His field-best 65 on an enormous course on Sunday was spectacular, and while he might not have the same late-tournament gear as a Dustin Johnson or Rory McIlroy, he can still get up and go with most anybody on the planet. That combination of power, when paired properly with his overbearing mental game, is a deadly combination. Of all the great golfers on the PGA Tour, Spieth might be the easiest to forget how good he actually is.

4. Thomas was really upset by the Ryder Cup picks: It was intriguing to hear Thomas candidly discuss how hurt he was by not making the Ryder Cup team in 2016.

"That was the No. 1 goal I had last year, and that really, really hurt not making that team," said Thomas. "I had a great opportunity. I should have if I just would have played like I know I could have or how I felt like I should have. But I just was thinking about it too much, and I put too much heat on myself.

"I don't know how close it was -- but I really felt like if I had posted a good number on Sunday, I had a great chance to make that team," said Thomas of the season-ending Tour Championship. "I felt like it was a lot more pressure than having to win a golf tournament because of how bad I wanted to be on that team. I just love those team events, and I just love that kind of brotherhood and those things that you have as a team together. [I] just wanted to be a part of it. I felt like I handled adversity well and I handled the pressure well. Just didn't play well enough."

This is an ethos that is particular to this generation of golfers, I believe. I'm not sure you would have heard Tiger Woods or David Duval or Mark O'Meara discuss this same thing after winning the opening tournament of a new year. It clearly resonates with folks like Thomas, though, which can only be a good thing for the U.S. in future Ryder Cups.

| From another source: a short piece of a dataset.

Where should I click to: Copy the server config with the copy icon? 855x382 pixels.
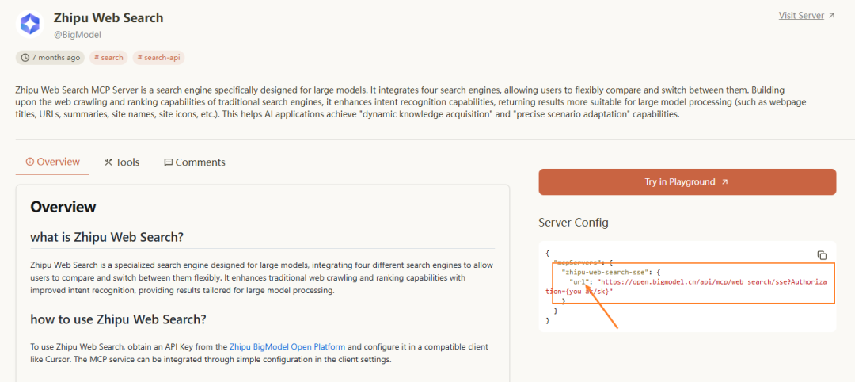coord(822,255)
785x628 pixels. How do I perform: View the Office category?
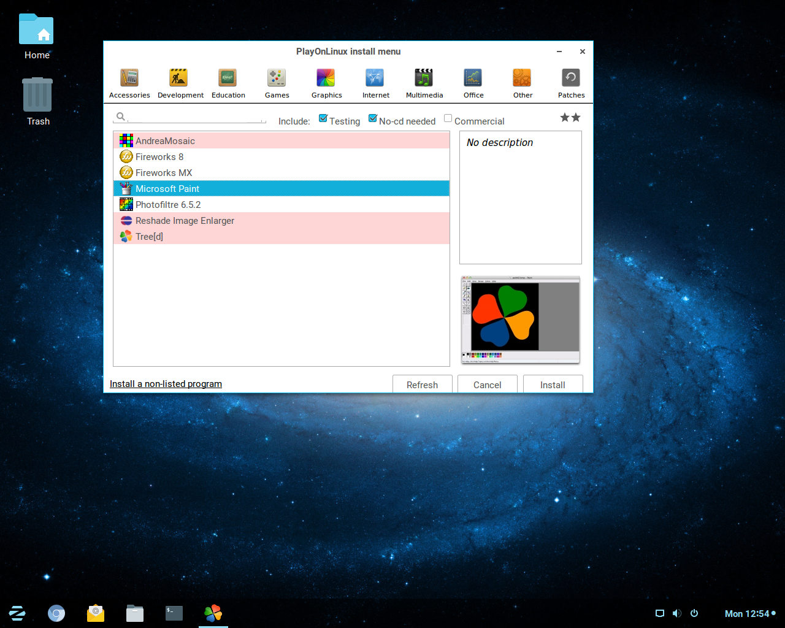(473, 83)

5. Closing (and thus winning) is (still) amazingly difficult: I often think of those famous runaway wins we've seen in the past. Rory McIlroy at the 2011 U.S. Open. Jimmy Walker in Hawaii a few years ago. Jason Day at the BMW Championship and The Barclays in 2015. Then I'm reminded, like I was on Sunday when Thomas nearly put the trophy in Matsuyama's locker down the back nine, of just how insanely hard it is to shut down a PGA Tour event against the best players in the world.

What looked like a sure thing for Thomas turned in an instant on the back nine on Sunday as Matsuyama made an absurd shot from the thick stuff for an eagle-2.

The ability to eventually flip that momentum, though, and stem the tide is what makes guys like Thomas so great. He discussed that a little bit after the event.

"It entered my mind," said Thomas of choking away the event. "It wasn't like, 'oh, crap, I can't blow this' sort of thing. More like, 'man, this would suck' sort of thing, I guess you could say. I felt confident. I felt like I was still going to get it done."